Tilt angle measurement with a Gaussian-shaped laser beam tracking

TL;DR

This paper presents a high-precision tilt measurement instrument for laser guiding mirrors using Gaussian beam triangulation, achieving sub-microradian accuracy and a large dynamic range through numerical and experimental validation.

Contribution

The authors developed a novel Gaussian beam triangulation method for precise tilt measurement with high accuracy and stability, validated by numerical and experimental results.

Findings

Achieved a measurement error of 0.13 microradian.

Demonstrated a measurement range of ±0.65 degrees.

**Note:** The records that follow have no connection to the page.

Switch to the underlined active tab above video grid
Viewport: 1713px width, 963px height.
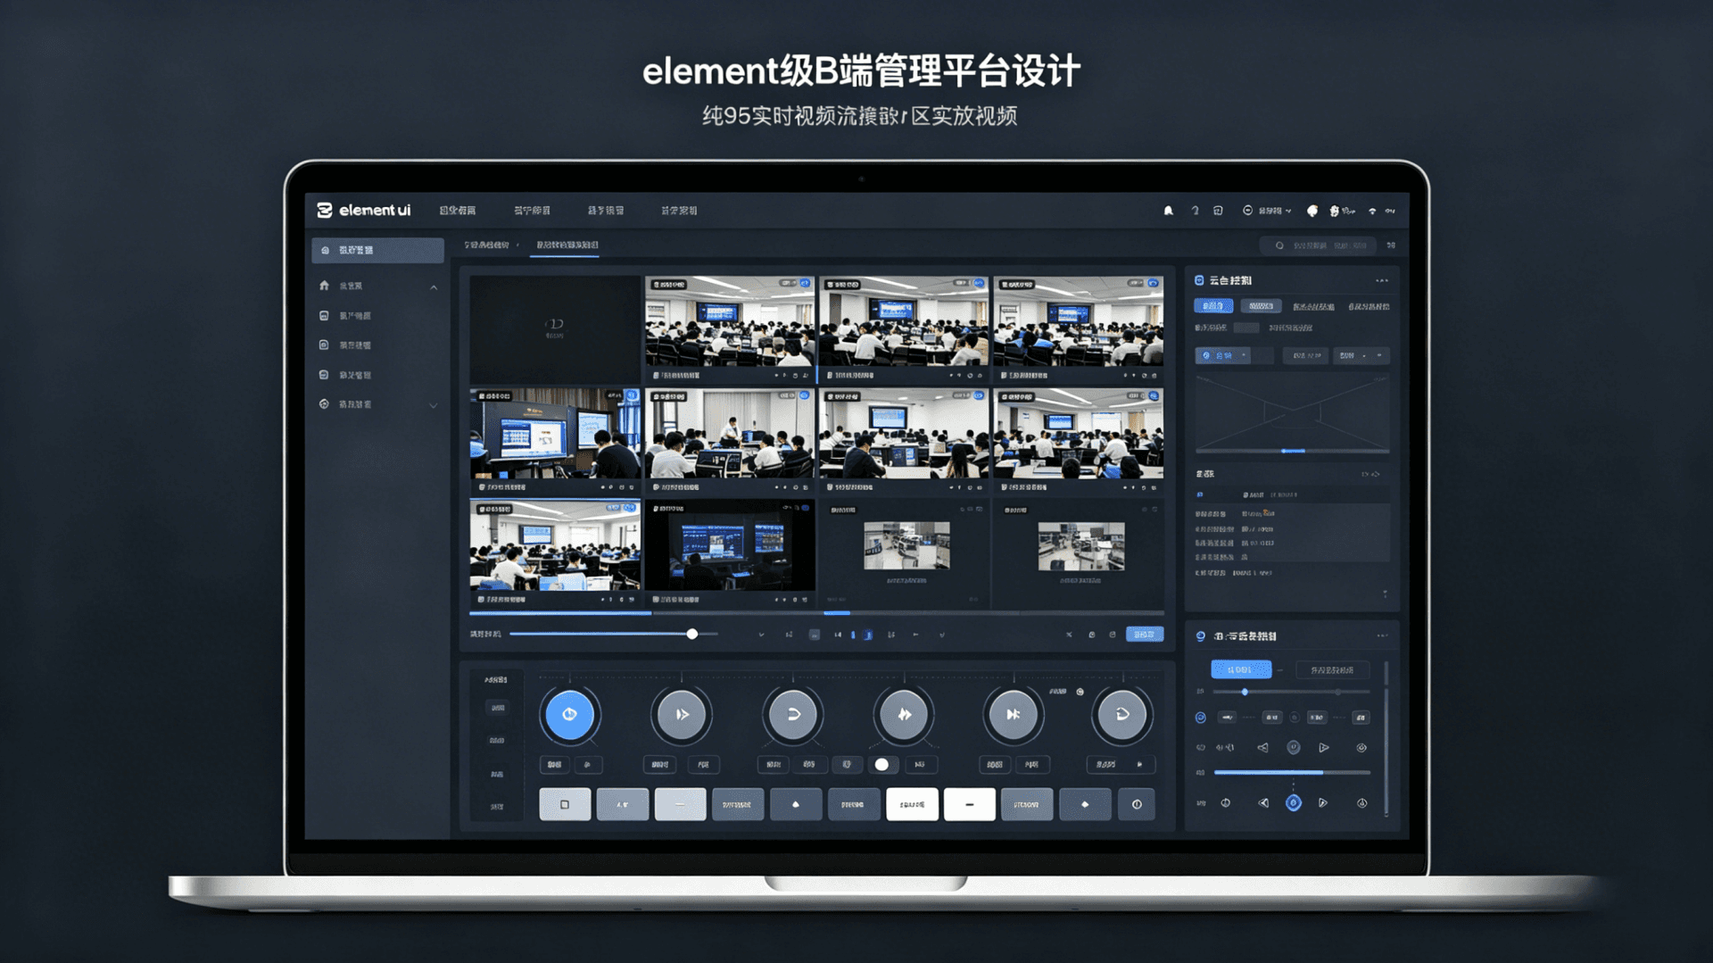[x=567, y=245]
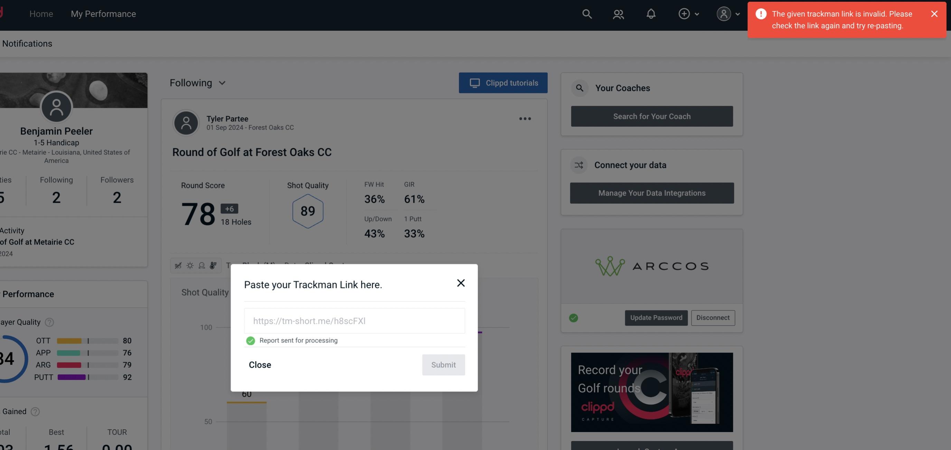Click the three-dot options menu on Tyler Partee post
Viewport: 951px width, 450px height.
pyautogui.click(x=525, y=119)
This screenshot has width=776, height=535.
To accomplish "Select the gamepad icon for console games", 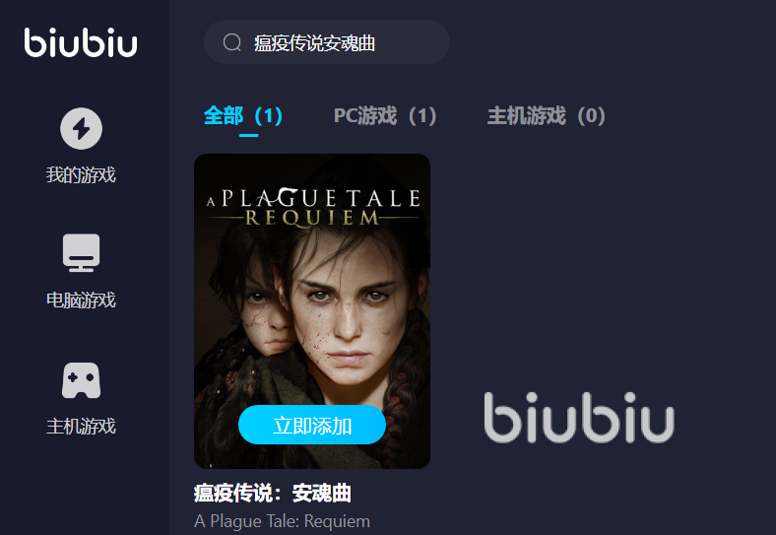I will click(81, 380).
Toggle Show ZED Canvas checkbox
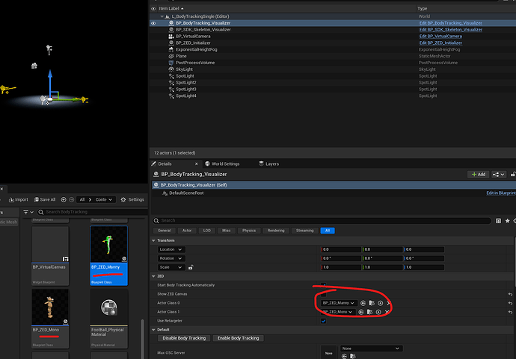The image size is (516, 359). [323, 293]
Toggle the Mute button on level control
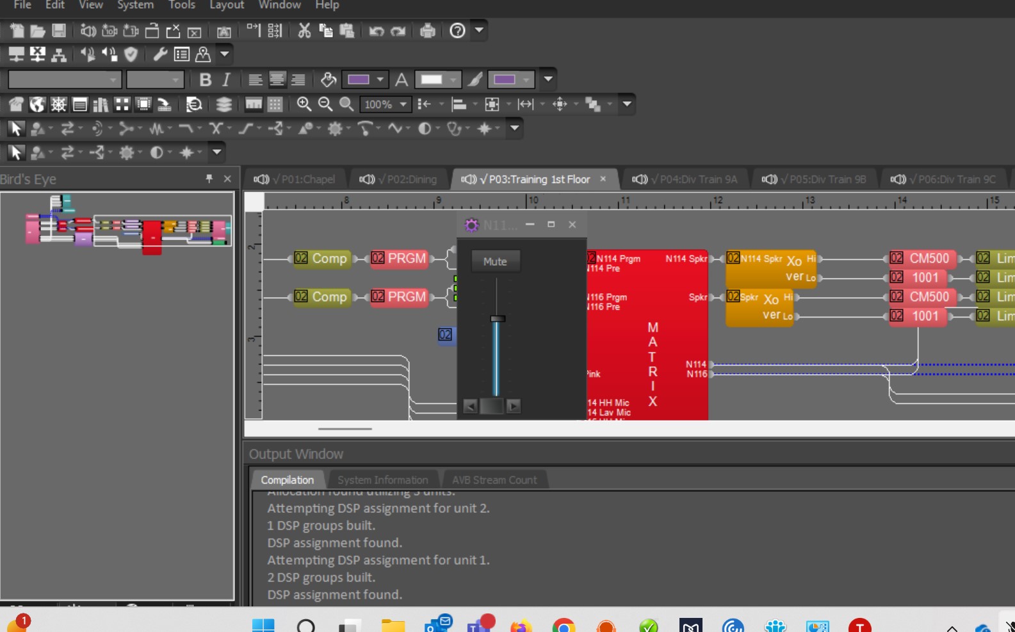1015x632 pixels. (x=495, y=261)
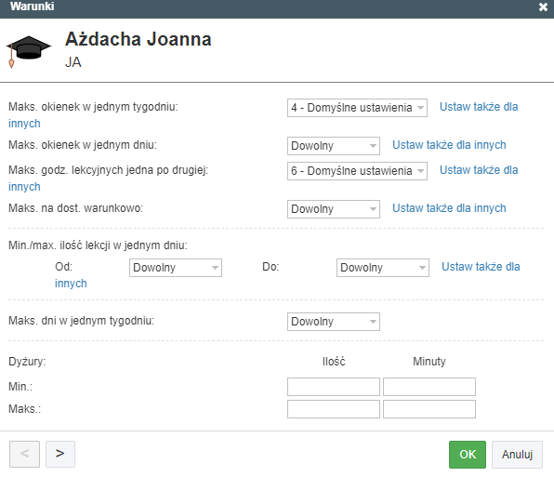Open Maks. na dost. warunkowo dropdown
This screenshot has height=477, width=554.
(x=334, y=209)
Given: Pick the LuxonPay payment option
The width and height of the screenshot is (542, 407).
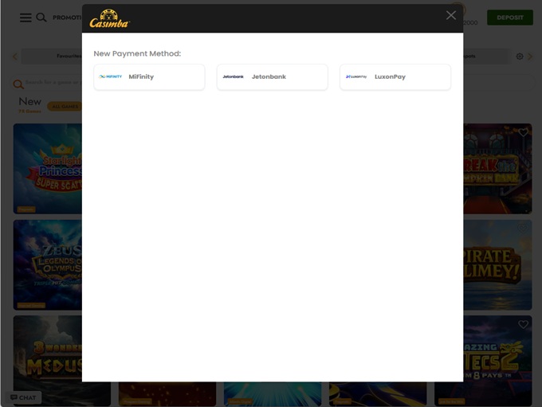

Validated the method's feasibility through numerical modeling and experiments.

Abstract

We have addressed the challenge to carry out the angular tilt stabilization of a laser guiding mirror which is intended to route a laser beam with a high energy density. Such an application requires good angular accuracy as well as large operating range, long term stability and absolute positioning. We have designed an instrument for such a high precision angular tilt measurement based on a triangulation method where a laser beam with Gaussian profile is reflected off the stabilized mirror and detected by an image sensor. As the angular deflection of the mirror causes a change of the beam spot position, the principal task is to measure the position on the image chip surface. We have employed a numerical analysis of the Gaussian intensity pattern which uses the nonlinear regression algorithm. The feasibility and performance of the method were tested by numeric modeling as well as experimentally. The experimental results indicate that the assembled instrument achieves a measurement error of 0.13 microradian in the range +-0.65 degrees over the period of one hour. This corresponds to the dynamic range of 1:170 000.